[Work item] Could you carry on the post below about testing Astropy's Cython engines, starting right after its last sentence?
(Given passage)
It's a heavy thought for a Tuesday night, but it's been bouncing around my head a lot lately. I read this Sartre quote recently about living a "toothless life", just waiting around, reserving yourself for later, and then suddenly realizing your teeth are gone. I decided a while ago that I'm not doing that. If I'm going to leave something behind, it has to be through work that actually matters.

Right now, that work looks like deliberately bypassing high-level Python APIs to aggressively test raw, compiled C-engines for Astropy.


The Weekly Grind

Juggling CS coursework while trying to wrangle Cython for Google Summer of Code is a lot. But honestly? I've been loving every damn second of it. Reading documentation in a vacuum is one thing, actually hashing out C-level memory bindings is where the reality sets in. My mentors don't just let me write code; they force me to hold my work to strict architectural standards, which honestly gives me an immense sense of accomplishment once I clear them.


test_np_utils.py: First Blood

Getting this merged was my first real bite into the codebase. Instead of playing it safe with high-level Astropy Table objects, I stripped away the Python wrapper to test the raw C-engine underneath. I threw every Cartesian edge case at the join_inner function just to see if the explosive $O(N^2)$ memory allocations would break it.

They didn't.


test_column_mixins.py: The Beast

Absolute beast of a PR. I had to write MinimalColumn shims and cast them directly onto raw NumPy arrays just to isolate the Cython __getitem__ routing. Somewhere in there I found a legitimate C-level trapdoor — indexing a structured array with a single string was silently dropping the dtype entirely. That became Issue #19827, which I later learned was actually expected behavior, so I closed it. End of story.
(End Given passage)
(Information provided)
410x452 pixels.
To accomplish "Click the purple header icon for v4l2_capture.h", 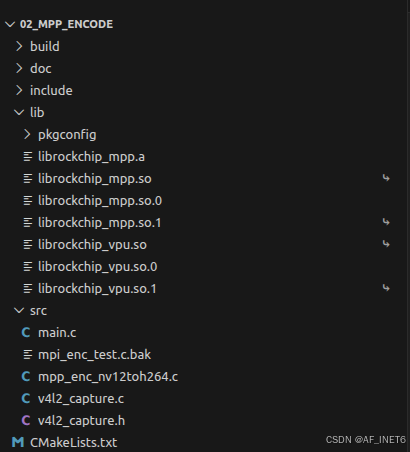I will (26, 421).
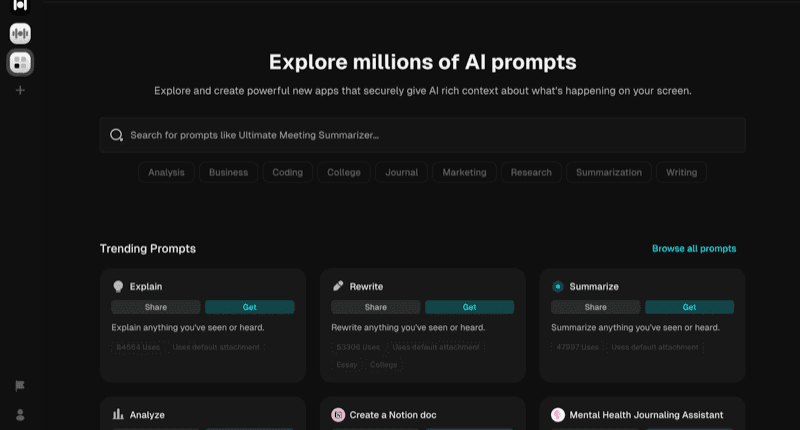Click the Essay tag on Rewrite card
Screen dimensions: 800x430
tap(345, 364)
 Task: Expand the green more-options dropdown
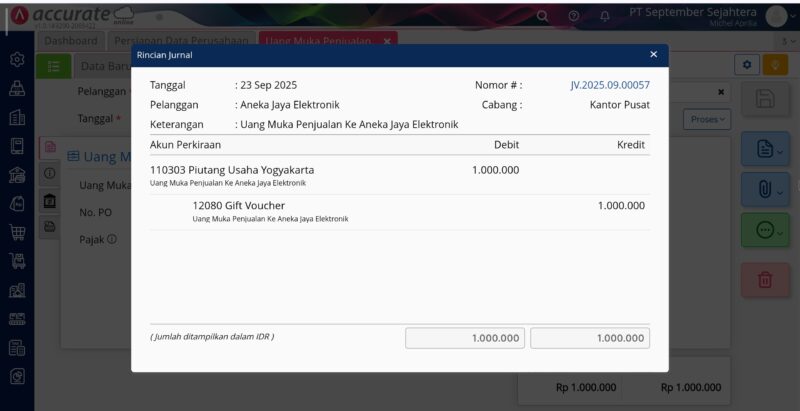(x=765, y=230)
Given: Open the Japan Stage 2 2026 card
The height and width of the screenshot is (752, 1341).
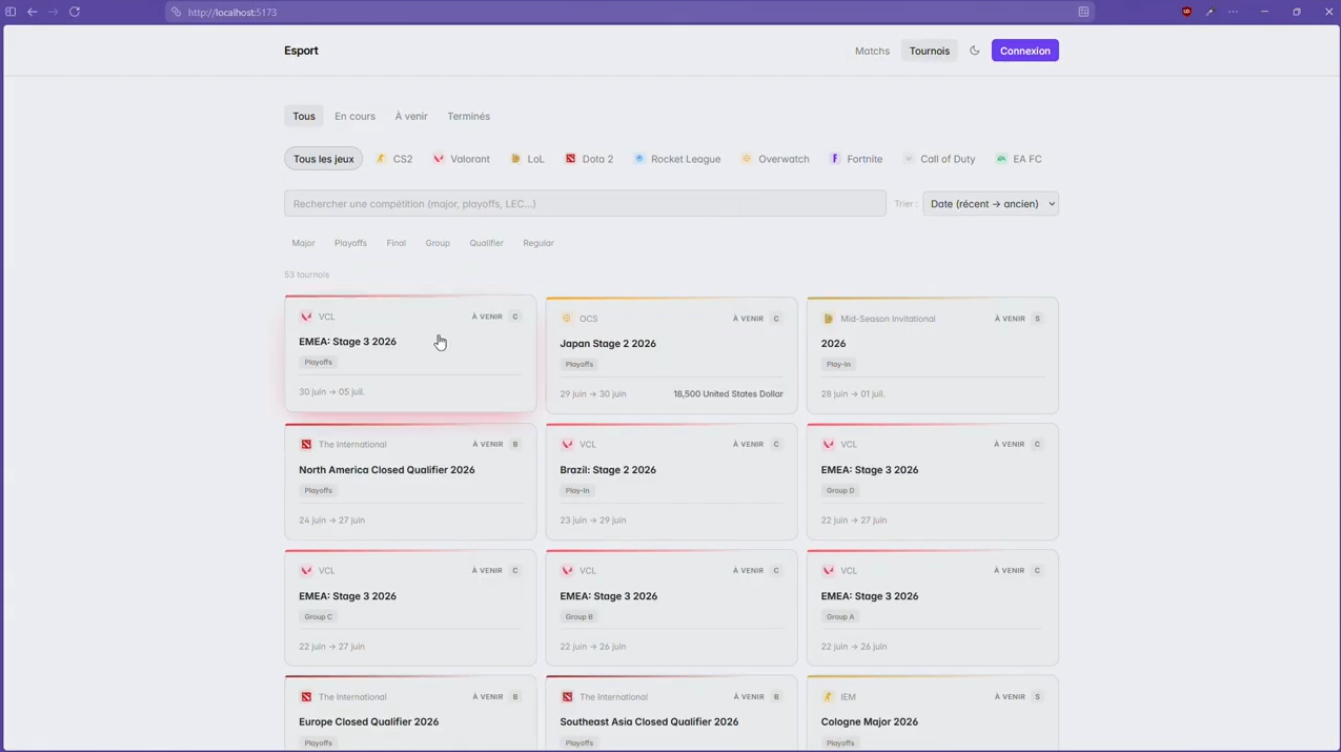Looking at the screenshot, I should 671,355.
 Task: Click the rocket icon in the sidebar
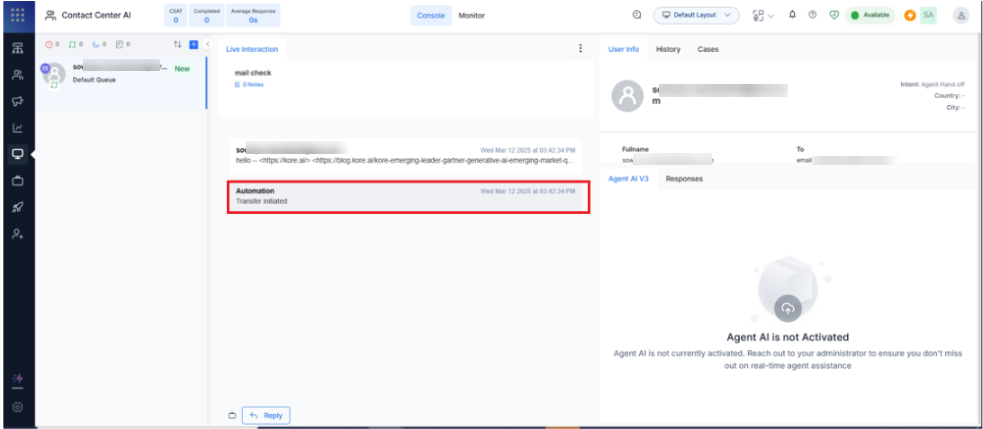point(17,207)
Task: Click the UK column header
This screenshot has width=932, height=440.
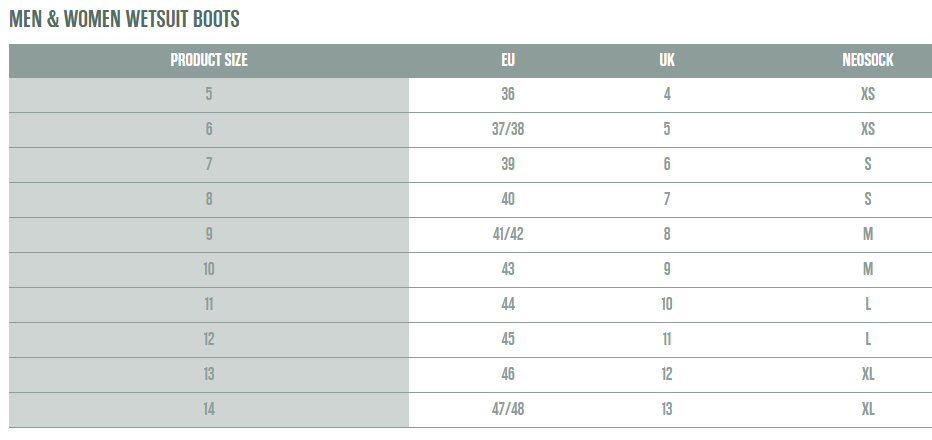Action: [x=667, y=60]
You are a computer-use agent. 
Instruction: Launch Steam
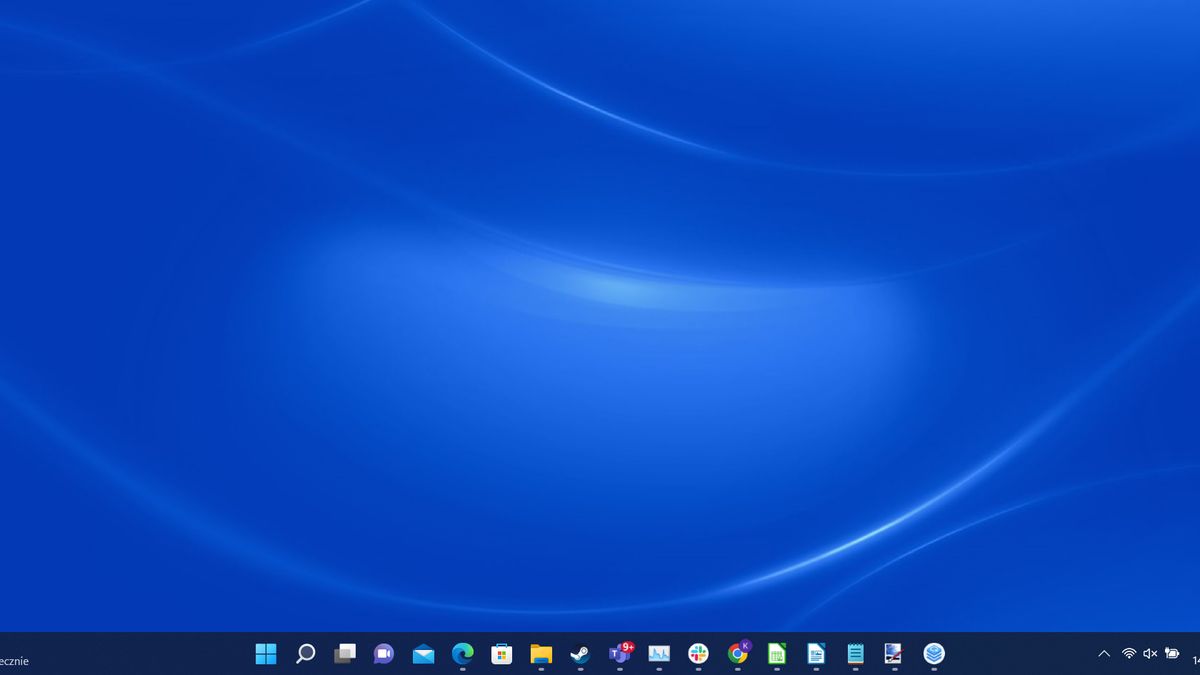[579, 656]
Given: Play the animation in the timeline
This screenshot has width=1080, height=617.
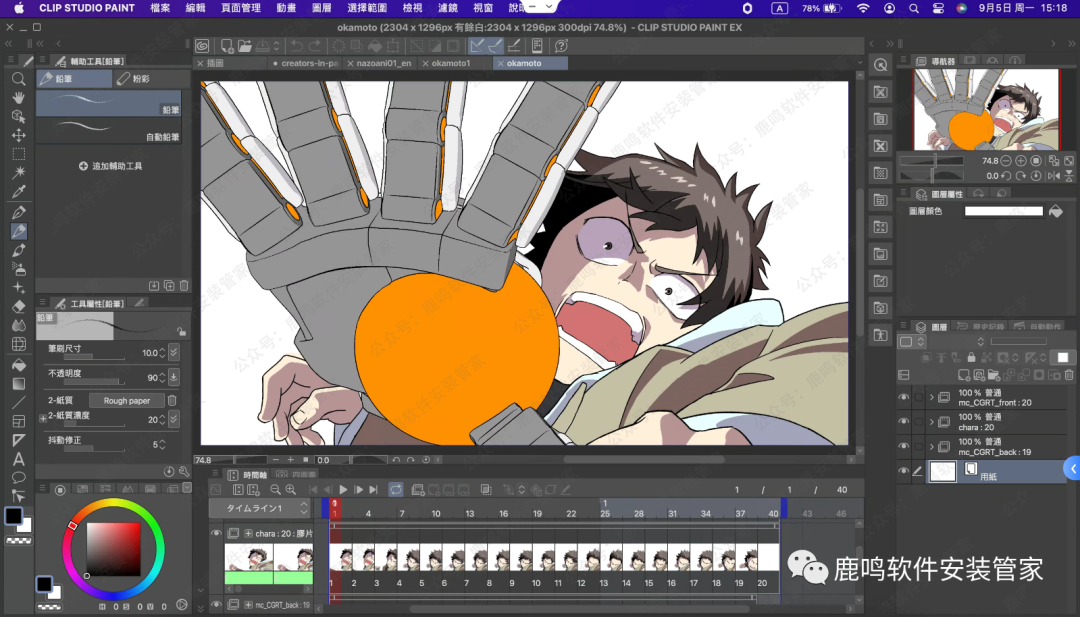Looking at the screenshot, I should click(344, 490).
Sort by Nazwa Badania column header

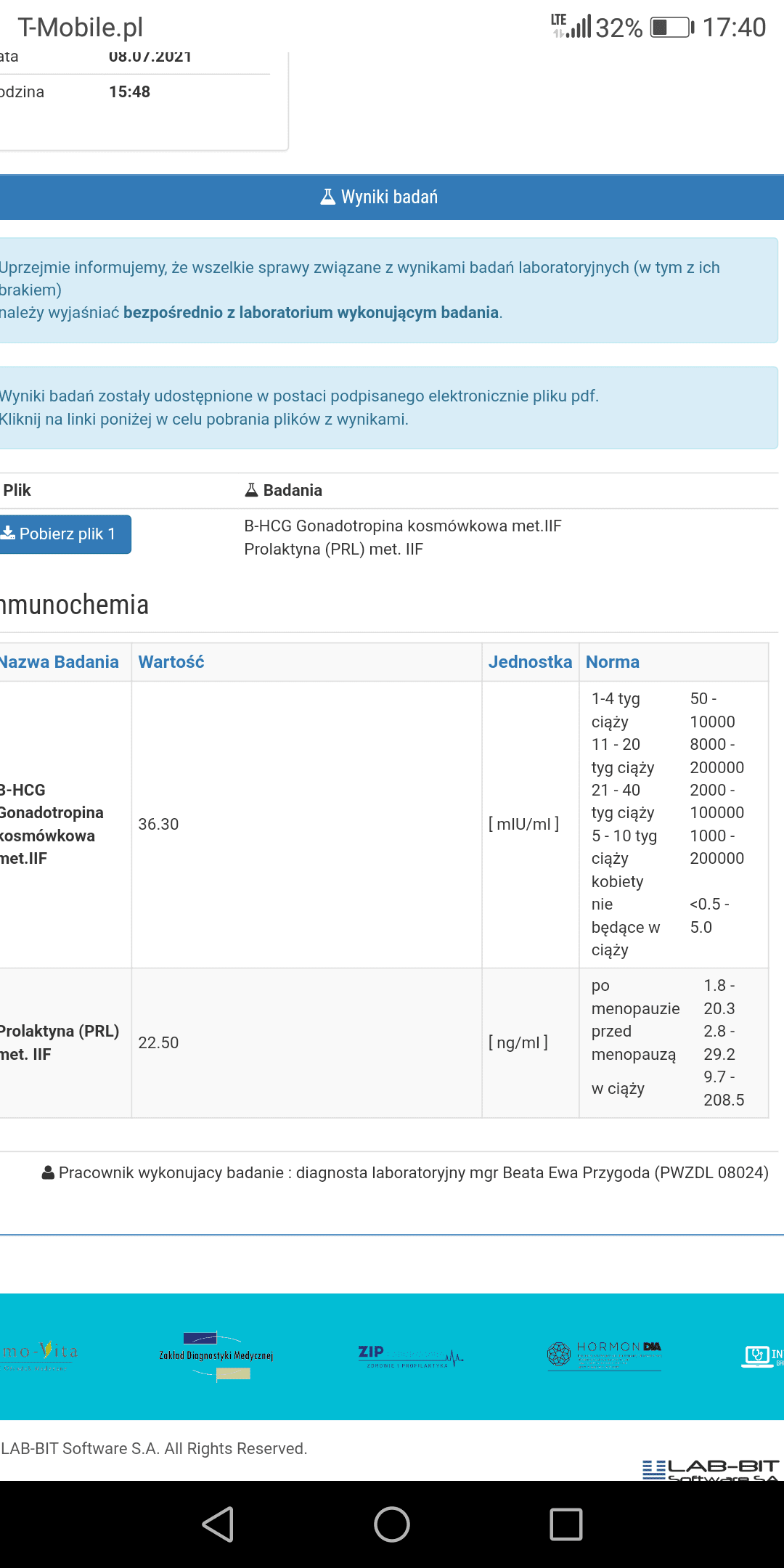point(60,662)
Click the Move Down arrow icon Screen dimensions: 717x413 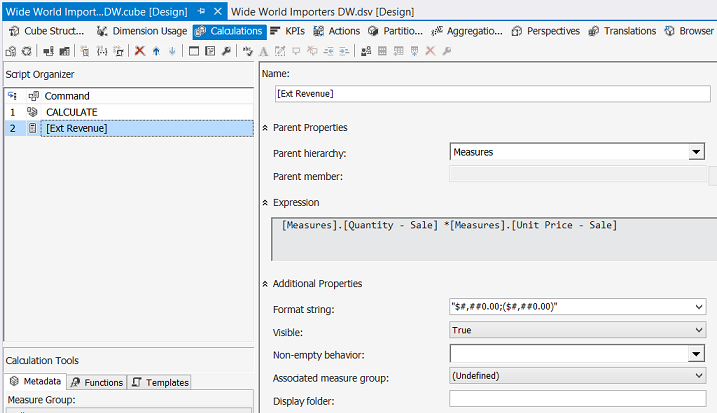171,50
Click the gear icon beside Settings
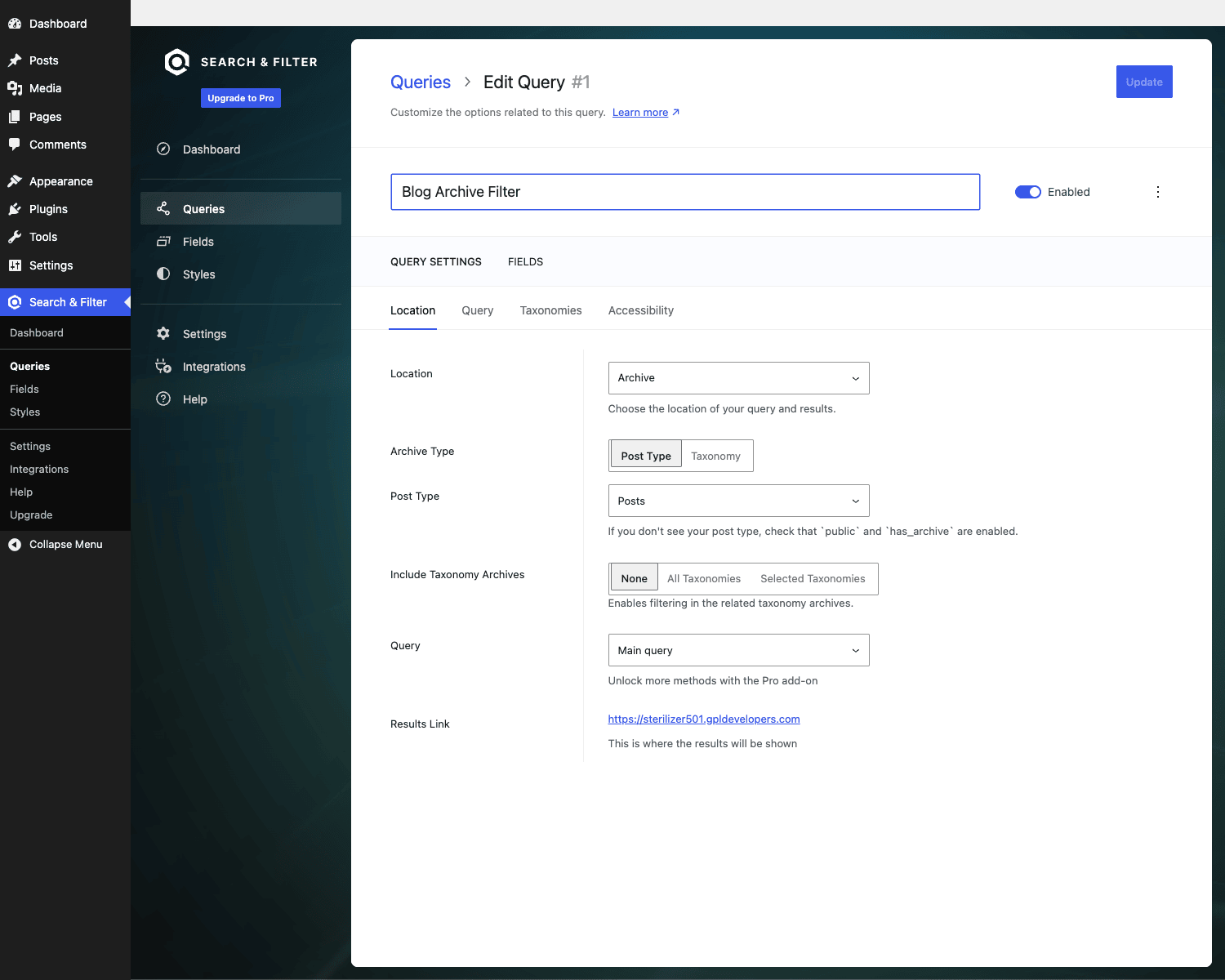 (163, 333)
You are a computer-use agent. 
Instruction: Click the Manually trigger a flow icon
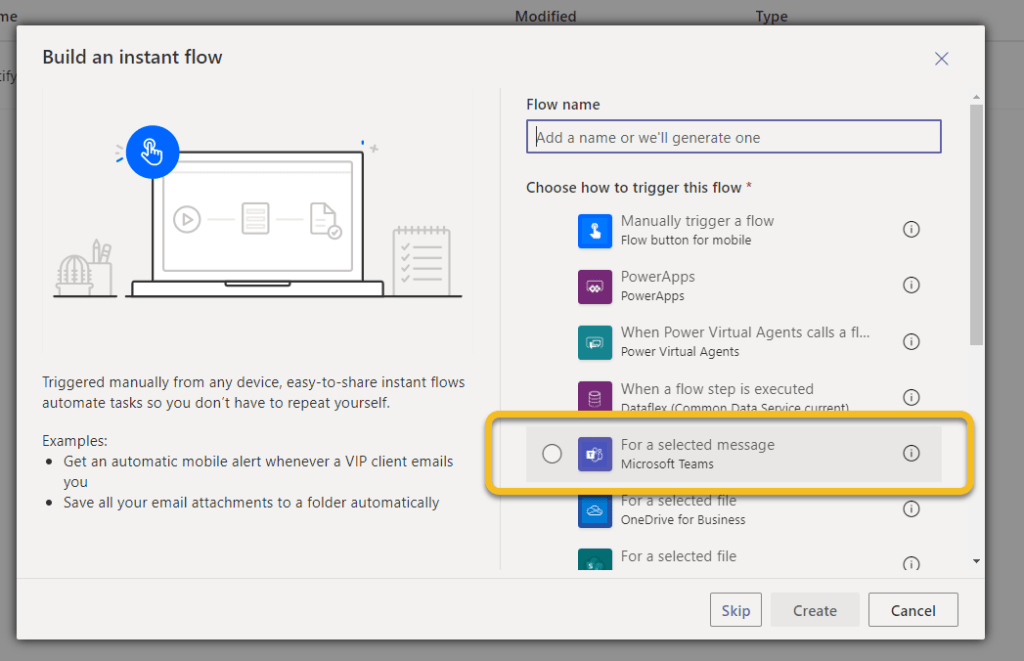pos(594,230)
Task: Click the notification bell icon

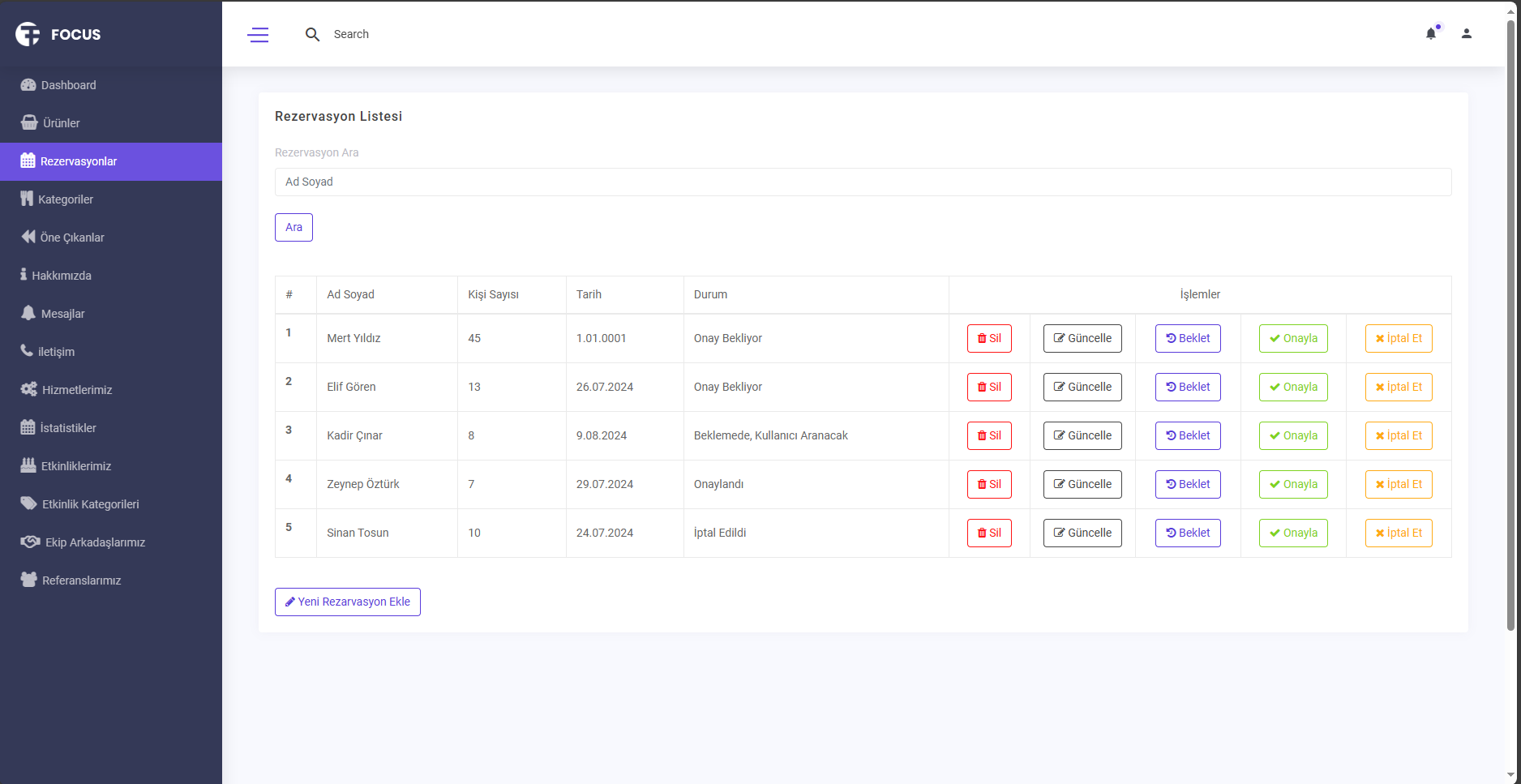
(End Information provided)
[Task answer]
But the real boss fight wasn't even the code (funny, right?!). It was Git. I ran a terrifying interactive rebase in Nano to squash six messy commits before force-pushing to my branch. Truly character-building.

If it isn't clear by now, let me spell it out:

"I absolutely despise GitHub squash and rebase. Actually, I don't think we (me and GitHub) can ever be on amicable terms."


APE Split & _parse_times.c: Standing on Shoulders

Lately I've been laying the tracks for the APE split, writing isolated tests for the _parse_times.c extension. This was mostly building on another contributor's accepted PR, but it was enlightening to understand how other brains work. I'll be honest, I spent a good chunk of time just deciphering the existing test cases before touching anything, making sure I didn't alter their original essence.


That's weeks 1–3, folks.

It's a blur of memory buffers, strict type checking, and fighting CI matrices. But when those green checkmarks come in, and especially when I see those purple merged PRs, I know I'm actually building something.

I'm biting into it. I'm not waiting anymore.